(Screenshot grounding data)
○ ○ ○ ○ ○
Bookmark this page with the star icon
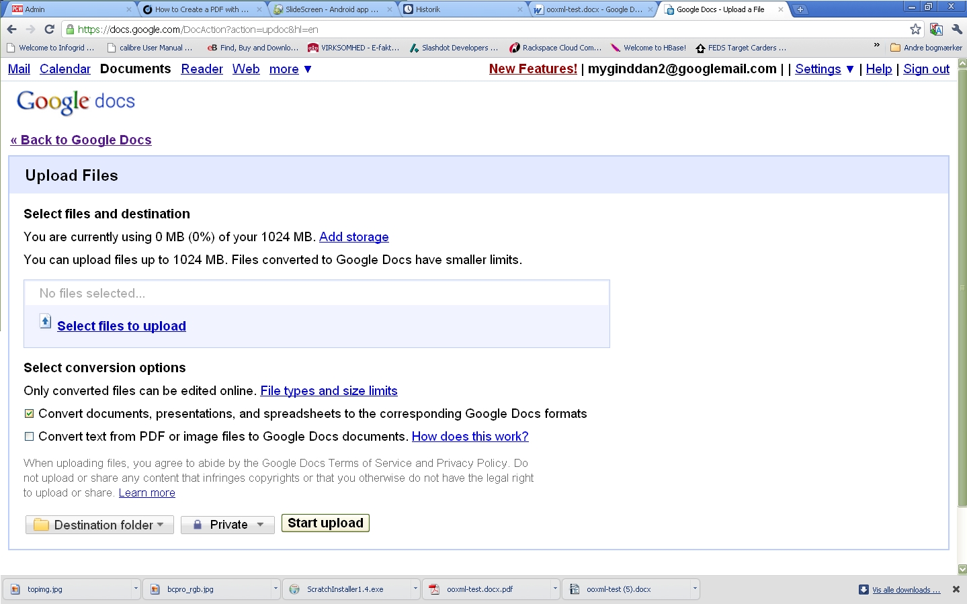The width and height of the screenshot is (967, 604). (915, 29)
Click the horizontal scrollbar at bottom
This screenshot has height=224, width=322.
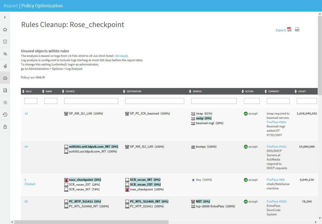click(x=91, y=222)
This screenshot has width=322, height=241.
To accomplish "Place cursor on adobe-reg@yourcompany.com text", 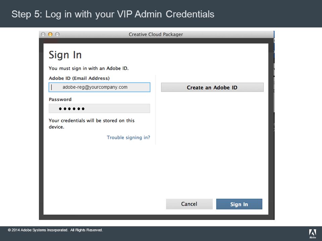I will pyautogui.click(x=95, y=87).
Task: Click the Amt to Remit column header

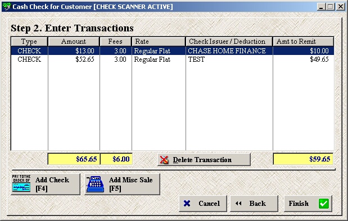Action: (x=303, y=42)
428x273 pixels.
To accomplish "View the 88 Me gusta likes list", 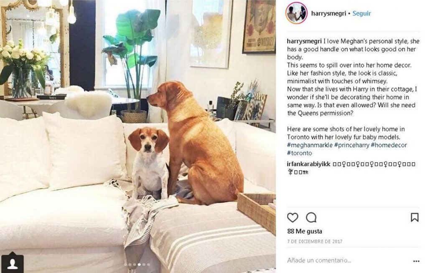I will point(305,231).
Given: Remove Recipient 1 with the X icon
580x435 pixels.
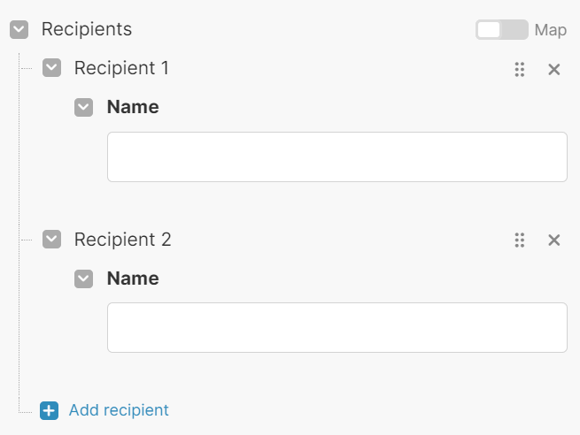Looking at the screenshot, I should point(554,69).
○ ○ ○ ○ ○
What is being asked
Write each line exactly as it appears, from the line that holds "Given: Remove Recipient 1 with the X icon" through the closing line of the data above, and leave every picture out.

Answer space
Given: Remove Recipient 1 with the X icon
580x435 pixels.
Looking at the screenshot, I should point(554,69).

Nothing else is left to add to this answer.